### DIRECTIONS
Find the line containing "Inc title text" in the records below. Copy exactly that line and each one after it, ending at the line containing "Expand the TIMELINE", and nothing more.

Pixel coordinate grounding data:
____________
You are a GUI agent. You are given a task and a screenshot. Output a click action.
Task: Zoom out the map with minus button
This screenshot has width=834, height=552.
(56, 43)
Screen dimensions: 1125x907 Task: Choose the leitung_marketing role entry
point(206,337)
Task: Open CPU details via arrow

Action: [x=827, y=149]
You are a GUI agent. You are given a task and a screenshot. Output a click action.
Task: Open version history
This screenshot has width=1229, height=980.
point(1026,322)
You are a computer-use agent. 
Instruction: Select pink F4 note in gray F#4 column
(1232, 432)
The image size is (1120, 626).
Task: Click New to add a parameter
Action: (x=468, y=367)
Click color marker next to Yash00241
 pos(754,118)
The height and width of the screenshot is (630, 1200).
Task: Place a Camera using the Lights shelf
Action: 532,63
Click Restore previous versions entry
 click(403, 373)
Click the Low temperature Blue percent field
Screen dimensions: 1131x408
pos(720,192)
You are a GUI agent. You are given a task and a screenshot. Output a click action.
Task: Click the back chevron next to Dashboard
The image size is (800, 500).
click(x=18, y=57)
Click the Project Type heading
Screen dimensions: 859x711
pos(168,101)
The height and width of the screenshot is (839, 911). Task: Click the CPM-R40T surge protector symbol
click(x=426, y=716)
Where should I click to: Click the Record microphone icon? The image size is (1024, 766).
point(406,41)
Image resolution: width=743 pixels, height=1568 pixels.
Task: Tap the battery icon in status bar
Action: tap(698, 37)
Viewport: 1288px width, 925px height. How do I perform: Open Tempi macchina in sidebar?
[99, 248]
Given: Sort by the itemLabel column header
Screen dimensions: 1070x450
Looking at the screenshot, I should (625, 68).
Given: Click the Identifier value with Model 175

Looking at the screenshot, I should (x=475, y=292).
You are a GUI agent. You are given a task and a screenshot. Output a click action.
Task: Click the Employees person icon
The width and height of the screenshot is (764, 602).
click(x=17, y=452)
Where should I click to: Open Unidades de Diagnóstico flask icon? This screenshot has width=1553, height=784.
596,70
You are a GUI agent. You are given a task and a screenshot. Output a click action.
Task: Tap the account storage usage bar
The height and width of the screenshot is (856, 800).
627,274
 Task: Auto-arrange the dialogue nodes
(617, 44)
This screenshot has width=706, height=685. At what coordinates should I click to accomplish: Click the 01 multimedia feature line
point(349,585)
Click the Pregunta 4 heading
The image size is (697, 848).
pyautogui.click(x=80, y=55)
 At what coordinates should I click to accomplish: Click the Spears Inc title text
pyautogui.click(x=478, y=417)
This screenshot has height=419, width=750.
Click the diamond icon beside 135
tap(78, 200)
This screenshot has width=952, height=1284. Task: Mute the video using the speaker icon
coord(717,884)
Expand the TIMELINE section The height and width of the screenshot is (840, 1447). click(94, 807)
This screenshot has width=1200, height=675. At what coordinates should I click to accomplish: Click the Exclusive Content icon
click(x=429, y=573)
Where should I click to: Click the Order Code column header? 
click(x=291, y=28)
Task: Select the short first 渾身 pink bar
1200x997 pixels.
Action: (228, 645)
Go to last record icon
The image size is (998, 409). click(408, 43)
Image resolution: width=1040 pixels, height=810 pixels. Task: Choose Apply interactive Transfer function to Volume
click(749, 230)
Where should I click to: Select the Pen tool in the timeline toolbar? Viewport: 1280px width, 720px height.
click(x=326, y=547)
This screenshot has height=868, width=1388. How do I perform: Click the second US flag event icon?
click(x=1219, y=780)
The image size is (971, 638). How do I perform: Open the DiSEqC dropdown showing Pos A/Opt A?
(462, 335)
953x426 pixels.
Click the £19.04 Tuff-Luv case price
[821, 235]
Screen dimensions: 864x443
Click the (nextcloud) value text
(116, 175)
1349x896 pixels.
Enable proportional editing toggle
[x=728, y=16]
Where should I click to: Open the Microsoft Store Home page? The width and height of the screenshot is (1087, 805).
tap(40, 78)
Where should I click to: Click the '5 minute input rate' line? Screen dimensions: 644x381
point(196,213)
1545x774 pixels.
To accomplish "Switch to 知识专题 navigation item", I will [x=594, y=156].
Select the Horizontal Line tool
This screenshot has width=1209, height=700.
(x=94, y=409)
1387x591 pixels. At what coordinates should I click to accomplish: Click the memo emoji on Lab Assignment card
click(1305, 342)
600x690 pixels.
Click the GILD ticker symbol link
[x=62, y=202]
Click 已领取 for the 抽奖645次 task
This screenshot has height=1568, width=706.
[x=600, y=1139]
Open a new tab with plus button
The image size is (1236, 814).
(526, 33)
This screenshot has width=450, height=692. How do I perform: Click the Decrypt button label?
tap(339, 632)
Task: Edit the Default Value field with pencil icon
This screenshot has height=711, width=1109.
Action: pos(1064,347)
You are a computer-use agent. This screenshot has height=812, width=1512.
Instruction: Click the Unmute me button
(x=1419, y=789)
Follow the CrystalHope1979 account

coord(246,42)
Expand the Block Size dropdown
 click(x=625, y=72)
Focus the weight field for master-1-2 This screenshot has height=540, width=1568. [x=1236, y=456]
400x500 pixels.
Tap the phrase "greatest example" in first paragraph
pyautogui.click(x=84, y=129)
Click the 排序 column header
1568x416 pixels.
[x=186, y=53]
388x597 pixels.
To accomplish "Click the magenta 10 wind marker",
____________
### ANSWER AREA
 At what coordinates should I click to accomplish: Click the Spears Inc title text
pyautogui.click(x=478, y=417)
This screenshot has height=419, width=750.
Click the diamond icon beside 135
tap(78, 200)
This screenshot has width=952, height=1284. Task: Mute the video using the speaker icon
coord(717,884)
Expand the TIMELINE section The height and width of the screenshot is (840, 1447). click(94, 807)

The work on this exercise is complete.